• **Selected excerpt**:
I do research in computer vision. It is an exciting field combining several disciplines including mathematics, cognitive science, computer graphics and machine learning. I am particularly interested in video interpretation with the focus on visual motion analysis, event detection, object recognition and segmentation using adaptive low-level features, visual geometry and machine learning.
The goal of this work is to recognize realistic
human actions in unconstrained videos such as in feature films, sitcoms, or news segments. Our contributions concern
(i) automatic collection of realistic samples of human actions from movies based on movie scripts;
(ii) automatic learning and recognition of complex action classes using space-time interest points and a multi-channel SVM classifier
(iii) Improved results for human action recognition (we achieve 91.8%) on the public KTH actions dataset.

• **Dataset**:
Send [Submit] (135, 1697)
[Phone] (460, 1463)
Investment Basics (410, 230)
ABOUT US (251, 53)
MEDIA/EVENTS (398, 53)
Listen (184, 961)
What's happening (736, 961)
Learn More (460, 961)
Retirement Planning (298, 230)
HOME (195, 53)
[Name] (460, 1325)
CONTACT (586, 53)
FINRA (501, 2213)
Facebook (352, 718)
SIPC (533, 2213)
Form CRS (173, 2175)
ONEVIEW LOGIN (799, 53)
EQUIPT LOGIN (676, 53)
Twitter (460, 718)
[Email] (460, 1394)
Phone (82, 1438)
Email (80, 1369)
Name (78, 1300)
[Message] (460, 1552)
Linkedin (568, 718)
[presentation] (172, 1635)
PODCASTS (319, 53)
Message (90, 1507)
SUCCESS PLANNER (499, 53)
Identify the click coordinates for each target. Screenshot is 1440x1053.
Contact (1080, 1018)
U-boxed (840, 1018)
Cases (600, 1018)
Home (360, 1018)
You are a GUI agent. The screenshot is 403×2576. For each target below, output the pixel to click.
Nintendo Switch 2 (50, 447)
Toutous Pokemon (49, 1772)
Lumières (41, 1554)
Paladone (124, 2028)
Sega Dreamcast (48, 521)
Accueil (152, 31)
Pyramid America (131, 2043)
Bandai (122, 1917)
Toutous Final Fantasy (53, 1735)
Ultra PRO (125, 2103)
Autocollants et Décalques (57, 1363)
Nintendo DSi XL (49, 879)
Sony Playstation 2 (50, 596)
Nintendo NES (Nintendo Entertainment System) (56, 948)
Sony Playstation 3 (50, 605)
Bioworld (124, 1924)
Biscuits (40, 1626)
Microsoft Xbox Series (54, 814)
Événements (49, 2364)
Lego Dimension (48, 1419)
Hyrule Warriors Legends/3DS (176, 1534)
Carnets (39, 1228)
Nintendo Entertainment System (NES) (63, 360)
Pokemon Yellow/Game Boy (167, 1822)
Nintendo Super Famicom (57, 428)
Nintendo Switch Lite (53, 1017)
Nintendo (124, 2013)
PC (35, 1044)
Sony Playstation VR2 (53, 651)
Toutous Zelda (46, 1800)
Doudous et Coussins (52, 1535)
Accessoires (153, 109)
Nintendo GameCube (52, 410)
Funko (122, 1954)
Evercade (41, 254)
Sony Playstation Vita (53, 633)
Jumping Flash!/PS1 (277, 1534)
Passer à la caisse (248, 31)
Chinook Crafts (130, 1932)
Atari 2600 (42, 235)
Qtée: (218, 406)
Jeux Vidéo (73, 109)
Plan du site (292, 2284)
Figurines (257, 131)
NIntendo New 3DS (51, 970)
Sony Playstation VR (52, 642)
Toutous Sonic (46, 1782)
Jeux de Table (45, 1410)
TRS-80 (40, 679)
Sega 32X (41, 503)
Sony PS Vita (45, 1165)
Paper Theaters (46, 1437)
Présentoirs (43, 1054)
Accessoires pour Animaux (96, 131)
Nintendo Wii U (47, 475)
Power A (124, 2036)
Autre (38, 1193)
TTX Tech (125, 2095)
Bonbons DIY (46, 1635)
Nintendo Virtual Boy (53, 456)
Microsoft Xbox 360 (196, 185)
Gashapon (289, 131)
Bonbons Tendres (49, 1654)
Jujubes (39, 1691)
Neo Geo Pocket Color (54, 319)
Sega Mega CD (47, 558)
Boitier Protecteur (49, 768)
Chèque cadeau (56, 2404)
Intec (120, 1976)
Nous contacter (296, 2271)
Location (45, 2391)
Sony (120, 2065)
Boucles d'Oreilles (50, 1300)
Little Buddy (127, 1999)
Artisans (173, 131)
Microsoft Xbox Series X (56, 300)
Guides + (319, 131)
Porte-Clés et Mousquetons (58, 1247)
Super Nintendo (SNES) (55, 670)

• **Task goal**:
Name every discipline that the research description says computer vision combines.

• **Exercise response**:
Mathematics, cognitive science, computer graphics, machine learning